• Aim
Return the lines below unchanged, everything from the line containing "You are a GUI" down to the last line, leaving the pictures out.

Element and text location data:
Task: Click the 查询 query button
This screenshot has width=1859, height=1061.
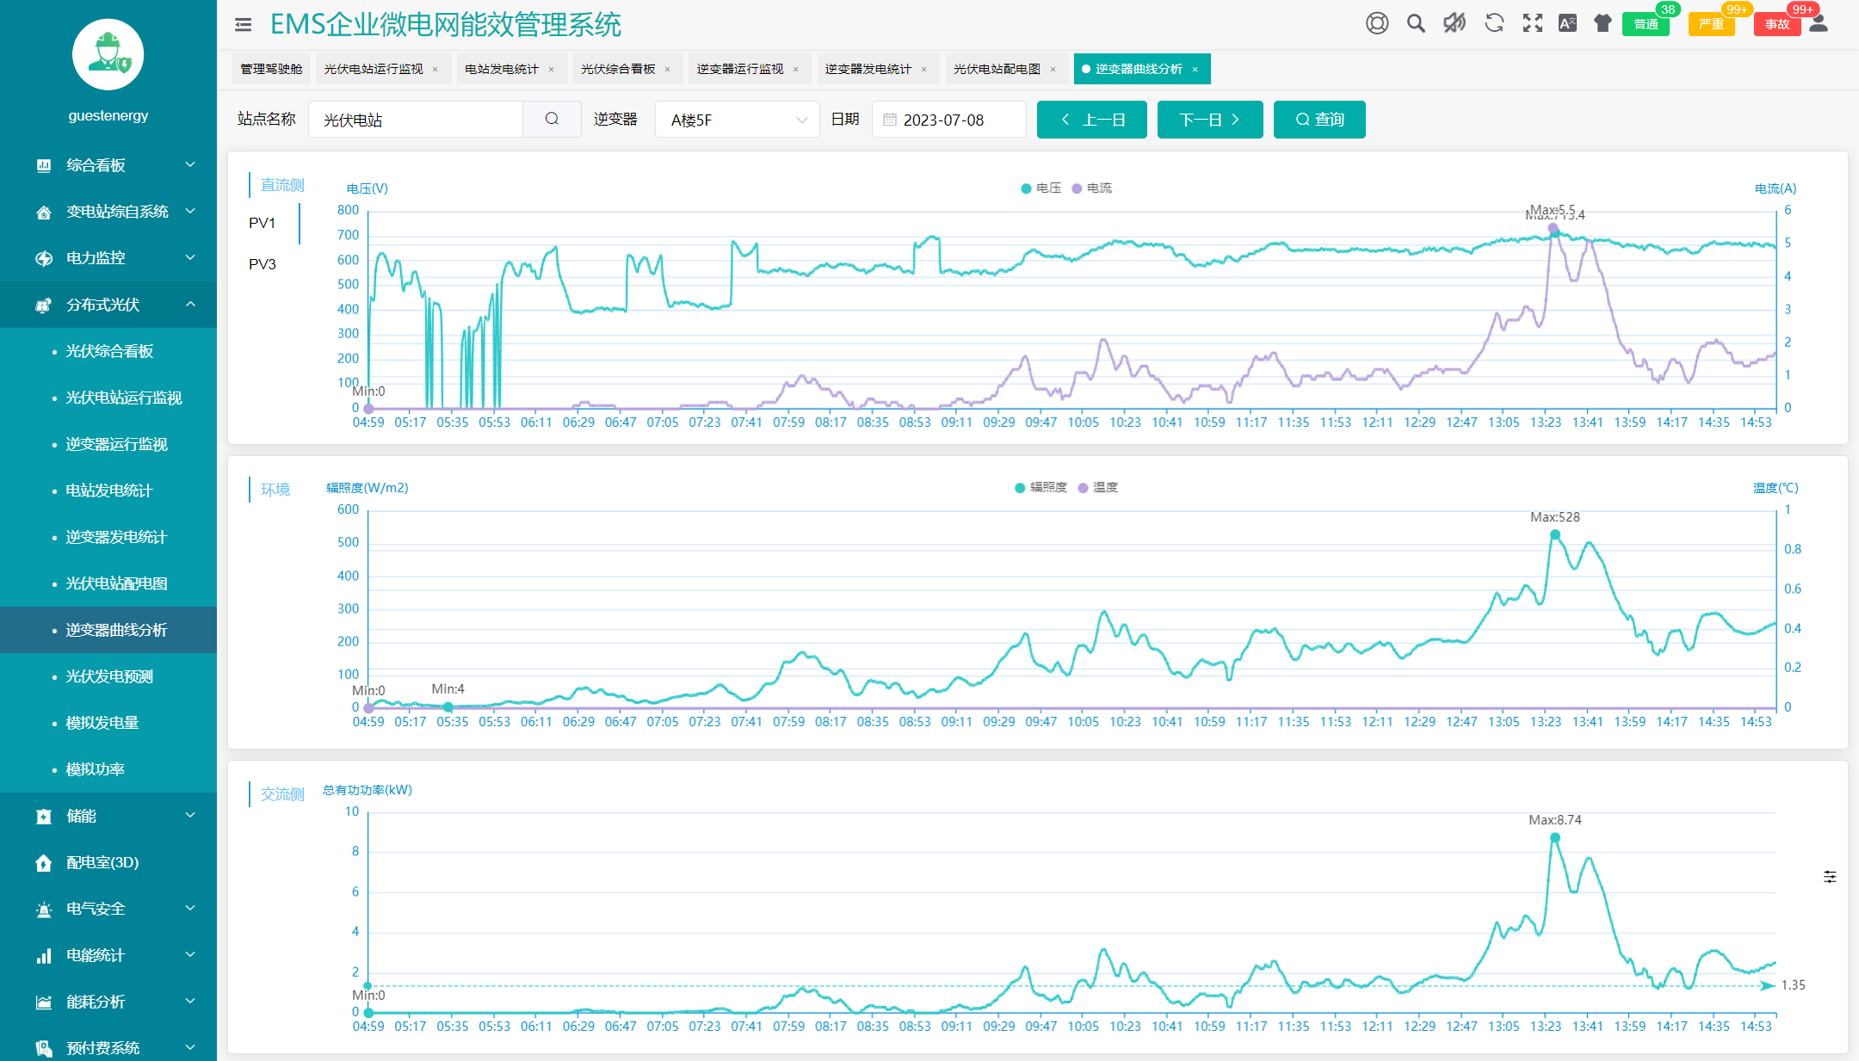Action: click(1319, 120)
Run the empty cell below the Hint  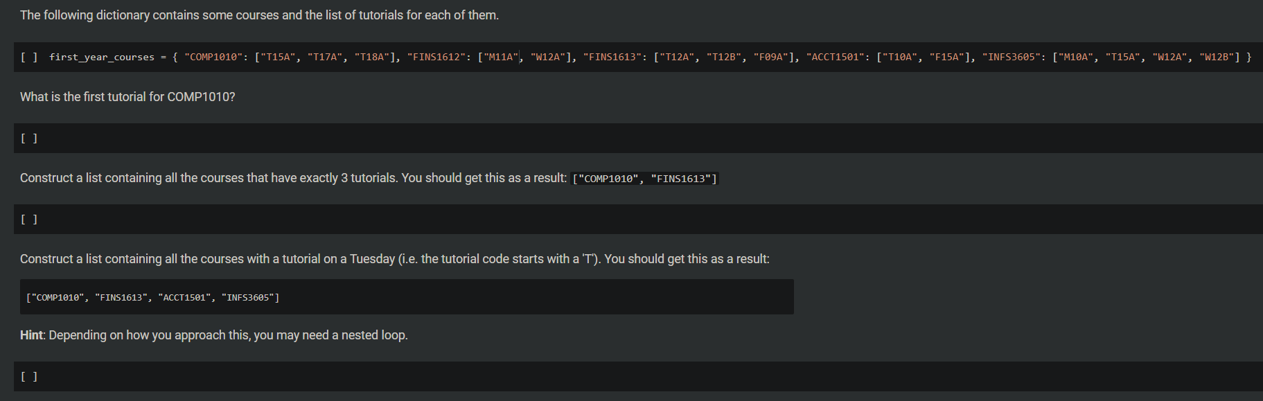pos(29,377)
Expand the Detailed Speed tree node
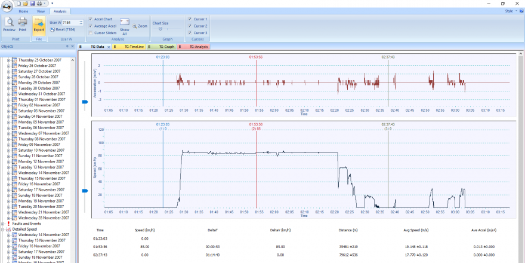 pyautogui.click(x=3, y=230)
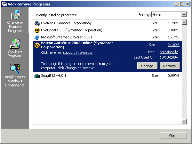Click the 24.8MB size link
Image resolution: width=192 pixels, height=144 pixels.
click(x=173, y=45)
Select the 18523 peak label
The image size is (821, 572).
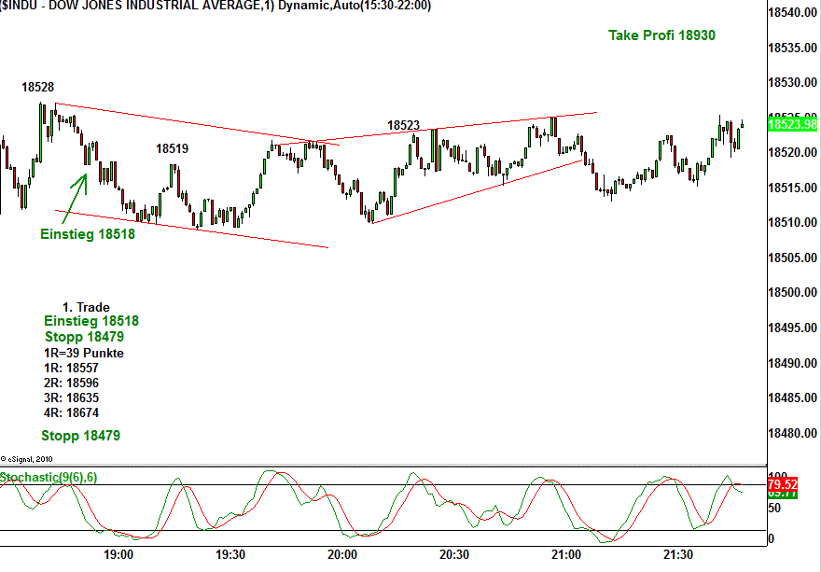point(403,125)
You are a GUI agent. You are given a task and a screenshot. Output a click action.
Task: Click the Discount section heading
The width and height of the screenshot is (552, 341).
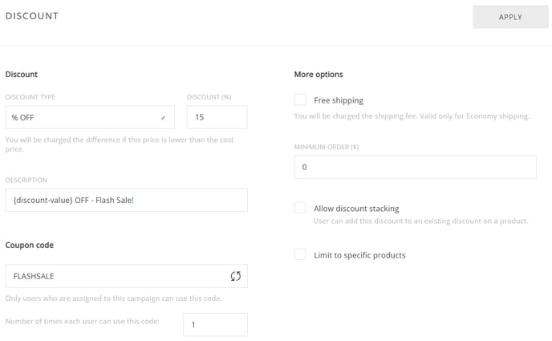22,75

• Solved problem
You are a GUI agent. You are given a task and a screenshot. Output a click action.
Task: Click the Discount section heading
The width and height of the screenshot is (552, 341).
22,75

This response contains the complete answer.